WORUM ES GEHT:
Wie viele Wochen hatte Ken Loach laut der Filmkritik zu Carla’s Song für die Dreharbeiten in Nicaragua Zeit?

VORGEGEBENER TEXT:
◆ ◆ ◆ ◆ ◆

Zwischen zwei Ländern

 

Mit dem Doppeldecker-Bus zu den Sandinistas

 

Am Anfang könnte es noch eine Komödie werden. Ein kauziger Busfahrer chauffiert einen riesigen roten Doppelstöcker durch Glasgow, verliebt sich in eine kaum des Schottischen mächtige, exotisch schöne Schwarzfahrerin, verkracht sich zum Vergnügen der Zuschauer mutterwitzelnd mit seinen Vorgesetzten – und muß sich von seiner gescheiteren kleinen Schwester erklären lassen, wo Nicaragua liegt, und daß da gerade, 1987, Krieg ist. Eine Schulfunk-Attitüde, gewiss, aber schon nach den ersten Minuten lieben wir alle Figuren, und aufs natürlichste (auch wegen der dokumentarartigen Kamera) verbinden sich romantic interest des Personals und politisches Interesse des Projekts. Und sogar ein eigentlich stereotyp startendes Flugzeug sieht aufregend alltäglich aus wie eine abgeschabte Fußleiste.

Regisseur Ken Loach wollte den Kampf wieder aufnehmen, den die siegreiche Sandinisten-Revolution in Nicaragua inzwischen wieder zu verlieren drohte. Er hatte gerade zum zweitenmal einen "Felix" für den besten europäischen Film gewonnen (mit Land and Freedom, wo eine Liebesgeschichte im Spanischen Bürgerkrieg scheitert, aber auf der richtigen Seite), und er hatte seit Jahren an einem Drehbuch über Landreform, Alphabetisierungs-Kampagne und US-gesteuerten Contra-Terrorismus gearbeitet. 1995, kurz vor dem Ende der gemäßigt konservativen Regierung Nicaraguas (1990 unter massivem Druck der Weltbank ins Amt gewählt), konnte er Carla’s Song endlich beginnen.

Und legte auf das Skript des Menschenrechts-Aktivisten Paul Laverty ganz viel spröde Poesie. Mal fährt der rote Riesenbus, entführt von Robert Carlyle (der Begbie aus Trainspotting), ins neblige Hochland, mal verrätselt seine neue Freundin (Dyanka Cabezas, Tänzerin im nicaraguanischen Revolutions-Ballett, die extra für Ken Loach Englisch lernte) ihre Vergangenheit mit einem Berg ungeöffneter Briefe aus der Heimat … und schneidet sich die Pulsadern auf.

Von da an kann es nicht mehr gut ausgehen. Auch wenn sich alle sehr bemühen. Zum Beispiel mit einer Reise nach Nicaragua, wo die Contras, nach Angriffsplänen der CIA-Satellitenaufklärung, Schulen überfallen, die die UNESCO gerade als weltweit vorbildlich gelobt hatte. Und wo der frühere Freund Carlas als dunkler Fleck auf ihrer Seele wartet. Das Drehbuch wird ein bißchen konfus (wohl weil Ken Loach strikt chronologisch dreht, aber nur 5 Wochen im Land Zeit hatte, das derweil unaufhaltsam verelendete). Kurz nach Abschluß des Films übernahmen die Rechten ganz die Macht … und wie schlimm es seitdem wurde, erläutert das Informationsbüro Nicaragua, das Handzettel bei jeder Vorführung auslegen will.

◆ ◆ ◆ ◆ ◆

EINTRÄGE IM DATENSATZ:
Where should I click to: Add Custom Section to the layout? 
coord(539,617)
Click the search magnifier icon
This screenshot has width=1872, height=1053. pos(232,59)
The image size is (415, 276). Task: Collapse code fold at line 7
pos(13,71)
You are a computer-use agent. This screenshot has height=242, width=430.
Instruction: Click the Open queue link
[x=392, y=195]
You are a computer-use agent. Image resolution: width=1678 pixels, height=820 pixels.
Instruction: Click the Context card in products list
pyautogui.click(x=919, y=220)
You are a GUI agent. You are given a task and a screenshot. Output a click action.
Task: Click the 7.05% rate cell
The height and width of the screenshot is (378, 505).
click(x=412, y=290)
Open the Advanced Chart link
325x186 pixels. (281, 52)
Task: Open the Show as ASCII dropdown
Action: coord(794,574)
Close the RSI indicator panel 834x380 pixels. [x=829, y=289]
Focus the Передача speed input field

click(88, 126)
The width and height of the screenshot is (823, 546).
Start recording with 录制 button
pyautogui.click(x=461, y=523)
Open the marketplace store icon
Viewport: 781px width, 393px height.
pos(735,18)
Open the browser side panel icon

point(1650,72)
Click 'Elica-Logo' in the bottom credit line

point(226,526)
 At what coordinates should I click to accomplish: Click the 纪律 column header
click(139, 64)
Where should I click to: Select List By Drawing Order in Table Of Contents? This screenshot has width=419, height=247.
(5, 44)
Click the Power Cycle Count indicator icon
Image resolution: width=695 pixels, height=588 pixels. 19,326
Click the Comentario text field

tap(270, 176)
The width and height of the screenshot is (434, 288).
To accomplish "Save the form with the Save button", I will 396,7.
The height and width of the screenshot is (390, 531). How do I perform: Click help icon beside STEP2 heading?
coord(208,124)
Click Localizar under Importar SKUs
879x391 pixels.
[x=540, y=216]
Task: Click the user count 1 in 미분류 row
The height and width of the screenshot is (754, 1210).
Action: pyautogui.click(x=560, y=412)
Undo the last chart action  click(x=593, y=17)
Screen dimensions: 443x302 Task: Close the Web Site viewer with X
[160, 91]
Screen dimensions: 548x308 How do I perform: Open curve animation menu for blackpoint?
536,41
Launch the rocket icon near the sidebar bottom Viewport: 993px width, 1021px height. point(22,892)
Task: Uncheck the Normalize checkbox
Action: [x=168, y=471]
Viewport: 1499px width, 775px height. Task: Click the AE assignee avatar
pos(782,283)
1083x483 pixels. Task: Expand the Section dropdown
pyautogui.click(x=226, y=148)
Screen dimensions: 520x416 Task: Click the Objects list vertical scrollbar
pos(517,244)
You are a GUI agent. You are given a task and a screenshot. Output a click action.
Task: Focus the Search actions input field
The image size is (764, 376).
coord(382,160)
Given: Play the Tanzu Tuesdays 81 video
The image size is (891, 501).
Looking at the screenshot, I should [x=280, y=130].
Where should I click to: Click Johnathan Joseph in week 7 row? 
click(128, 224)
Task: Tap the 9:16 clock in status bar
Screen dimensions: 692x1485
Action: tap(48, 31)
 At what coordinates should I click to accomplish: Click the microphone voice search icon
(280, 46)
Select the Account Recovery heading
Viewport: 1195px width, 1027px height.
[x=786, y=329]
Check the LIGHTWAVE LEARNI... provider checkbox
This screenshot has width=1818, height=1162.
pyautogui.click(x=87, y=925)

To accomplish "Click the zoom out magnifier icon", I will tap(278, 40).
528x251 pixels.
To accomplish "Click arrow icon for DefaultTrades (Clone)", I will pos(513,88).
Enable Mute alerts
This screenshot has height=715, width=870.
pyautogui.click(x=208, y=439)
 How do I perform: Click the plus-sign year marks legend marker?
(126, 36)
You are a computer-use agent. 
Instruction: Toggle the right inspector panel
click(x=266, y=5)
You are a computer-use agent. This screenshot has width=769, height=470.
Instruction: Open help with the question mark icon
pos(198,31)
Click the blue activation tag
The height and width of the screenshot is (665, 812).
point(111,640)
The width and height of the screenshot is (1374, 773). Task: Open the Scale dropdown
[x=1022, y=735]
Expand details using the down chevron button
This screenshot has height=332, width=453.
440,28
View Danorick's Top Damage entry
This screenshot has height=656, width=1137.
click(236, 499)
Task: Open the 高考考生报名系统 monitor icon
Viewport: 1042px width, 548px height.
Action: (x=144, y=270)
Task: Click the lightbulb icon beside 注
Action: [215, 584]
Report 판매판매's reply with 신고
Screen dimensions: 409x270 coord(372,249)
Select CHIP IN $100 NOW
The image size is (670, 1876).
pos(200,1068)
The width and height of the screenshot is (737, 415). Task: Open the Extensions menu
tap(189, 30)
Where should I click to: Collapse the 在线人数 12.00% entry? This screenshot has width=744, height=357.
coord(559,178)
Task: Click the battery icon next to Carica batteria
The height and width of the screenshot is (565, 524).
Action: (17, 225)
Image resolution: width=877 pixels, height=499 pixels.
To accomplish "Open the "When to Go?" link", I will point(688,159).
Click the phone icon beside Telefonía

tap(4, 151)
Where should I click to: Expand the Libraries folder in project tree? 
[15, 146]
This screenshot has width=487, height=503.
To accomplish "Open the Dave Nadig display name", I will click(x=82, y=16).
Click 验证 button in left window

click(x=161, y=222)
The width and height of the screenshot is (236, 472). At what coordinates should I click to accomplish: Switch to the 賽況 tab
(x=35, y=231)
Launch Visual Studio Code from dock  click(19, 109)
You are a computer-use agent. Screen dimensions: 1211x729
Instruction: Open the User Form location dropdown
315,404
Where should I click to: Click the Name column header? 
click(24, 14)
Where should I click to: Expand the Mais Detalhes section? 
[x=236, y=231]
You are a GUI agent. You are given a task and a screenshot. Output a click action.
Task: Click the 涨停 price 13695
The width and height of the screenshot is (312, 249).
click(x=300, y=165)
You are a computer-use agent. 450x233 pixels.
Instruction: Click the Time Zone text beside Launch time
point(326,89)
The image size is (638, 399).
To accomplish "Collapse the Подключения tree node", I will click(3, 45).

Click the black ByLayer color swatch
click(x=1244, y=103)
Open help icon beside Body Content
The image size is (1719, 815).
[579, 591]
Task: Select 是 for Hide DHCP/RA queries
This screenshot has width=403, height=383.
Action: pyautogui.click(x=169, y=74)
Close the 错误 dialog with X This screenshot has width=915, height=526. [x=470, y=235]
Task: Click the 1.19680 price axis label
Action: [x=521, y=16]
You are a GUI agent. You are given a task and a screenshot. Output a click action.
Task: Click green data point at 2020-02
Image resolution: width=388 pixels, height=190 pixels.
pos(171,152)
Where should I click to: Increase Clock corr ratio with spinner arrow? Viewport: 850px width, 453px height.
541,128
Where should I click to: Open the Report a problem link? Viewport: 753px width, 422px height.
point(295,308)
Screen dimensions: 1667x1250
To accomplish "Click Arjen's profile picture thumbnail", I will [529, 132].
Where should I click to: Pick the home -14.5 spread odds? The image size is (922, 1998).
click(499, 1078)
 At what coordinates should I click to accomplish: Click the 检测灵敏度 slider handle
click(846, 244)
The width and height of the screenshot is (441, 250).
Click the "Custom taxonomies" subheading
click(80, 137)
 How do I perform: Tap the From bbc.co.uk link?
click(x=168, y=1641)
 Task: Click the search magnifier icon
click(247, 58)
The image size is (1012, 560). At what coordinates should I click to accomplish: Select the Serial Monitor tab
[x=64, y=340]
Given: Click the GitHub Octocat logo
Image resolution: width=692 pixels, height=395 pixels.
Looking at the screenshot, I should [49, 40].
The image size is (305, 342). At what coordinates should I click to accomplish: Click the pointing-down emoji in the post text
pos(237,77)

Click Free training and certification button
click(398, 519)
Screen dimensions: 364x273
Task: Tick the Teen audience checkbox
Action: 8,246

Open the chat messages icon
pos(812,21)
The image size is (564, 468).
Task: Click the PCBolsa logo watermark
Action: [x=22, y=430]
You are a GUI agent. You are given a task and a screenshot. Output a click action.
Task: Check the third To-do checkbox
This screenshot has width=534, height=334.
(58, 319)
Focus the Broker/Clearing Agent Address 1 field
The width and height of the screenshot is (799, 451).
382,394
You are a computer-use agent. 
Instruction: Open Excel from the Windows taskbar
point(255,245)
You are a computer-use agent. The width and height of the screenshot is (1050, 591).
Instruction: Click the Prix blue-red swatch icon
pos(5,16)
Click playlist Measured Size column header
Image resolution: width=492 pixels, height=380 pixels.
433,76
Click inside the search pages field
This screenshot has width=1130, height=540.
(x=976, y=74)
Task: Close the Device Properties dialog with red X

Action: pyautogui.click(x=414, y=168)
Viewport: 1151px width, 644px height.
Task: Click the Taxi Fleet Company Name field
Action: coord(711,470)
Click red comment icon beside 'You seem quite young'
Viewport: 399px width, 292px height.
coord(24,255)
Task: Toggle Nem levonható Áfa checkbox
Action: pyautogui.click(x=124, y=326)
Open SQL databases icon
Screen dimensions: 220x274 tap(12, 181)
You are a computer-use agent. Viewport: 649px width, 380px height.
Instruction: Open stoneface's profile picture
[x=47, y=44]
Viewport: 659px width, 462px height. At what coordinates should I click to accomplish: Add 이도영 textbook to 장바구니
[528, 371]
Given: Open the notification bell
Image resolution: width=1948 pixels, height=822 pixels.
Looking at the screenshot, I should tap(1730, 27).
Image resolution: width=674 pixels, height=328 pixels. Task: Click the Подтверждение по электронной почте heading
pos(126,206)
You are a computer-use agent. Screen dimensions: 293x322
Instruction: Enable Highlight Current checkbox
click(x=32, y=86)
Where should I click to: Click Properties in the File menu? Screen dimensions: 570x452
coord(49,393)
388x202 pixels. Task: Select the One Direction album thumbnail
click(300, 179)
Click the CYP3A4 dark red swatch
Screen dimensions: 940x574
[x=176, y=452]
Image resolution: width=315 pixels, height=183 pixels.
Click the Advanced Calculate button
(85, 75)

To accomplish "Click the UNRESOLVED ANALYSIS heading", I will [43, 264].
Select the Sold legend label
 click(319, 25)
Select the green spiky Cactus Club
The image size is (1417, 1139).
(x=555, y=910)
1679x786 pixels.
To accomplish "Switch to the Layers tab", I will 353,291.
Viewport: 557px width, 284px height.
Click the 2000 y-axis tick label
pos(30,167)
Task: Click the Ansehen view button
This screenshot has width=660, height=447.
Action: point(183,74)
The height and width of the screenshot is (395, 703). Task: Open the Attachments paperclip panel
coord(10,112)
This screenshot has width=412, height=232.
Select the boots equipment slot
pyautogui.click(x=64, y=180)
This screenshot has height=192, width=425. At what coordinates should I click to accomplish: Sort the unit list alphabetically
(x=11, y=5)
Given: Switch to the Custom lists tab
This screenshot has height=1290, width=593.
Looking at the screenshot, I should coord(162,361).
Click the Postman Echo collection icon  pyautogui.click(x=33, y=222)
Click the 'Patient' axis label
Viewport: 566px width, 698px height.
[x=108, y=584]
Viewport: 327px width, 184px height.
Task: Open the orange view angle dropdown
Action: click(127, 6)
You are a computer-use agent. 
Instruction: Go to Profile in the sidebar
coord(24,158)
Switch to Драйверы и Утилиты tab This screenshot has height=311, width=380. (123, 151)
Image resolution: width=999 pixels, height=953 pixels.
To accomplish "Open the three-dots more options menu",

◆ ◆ ◆ ◆ ◆

FERTIGE ANTWORT:
Ken Loach hatte nur 5 Wochen im Land Zeit.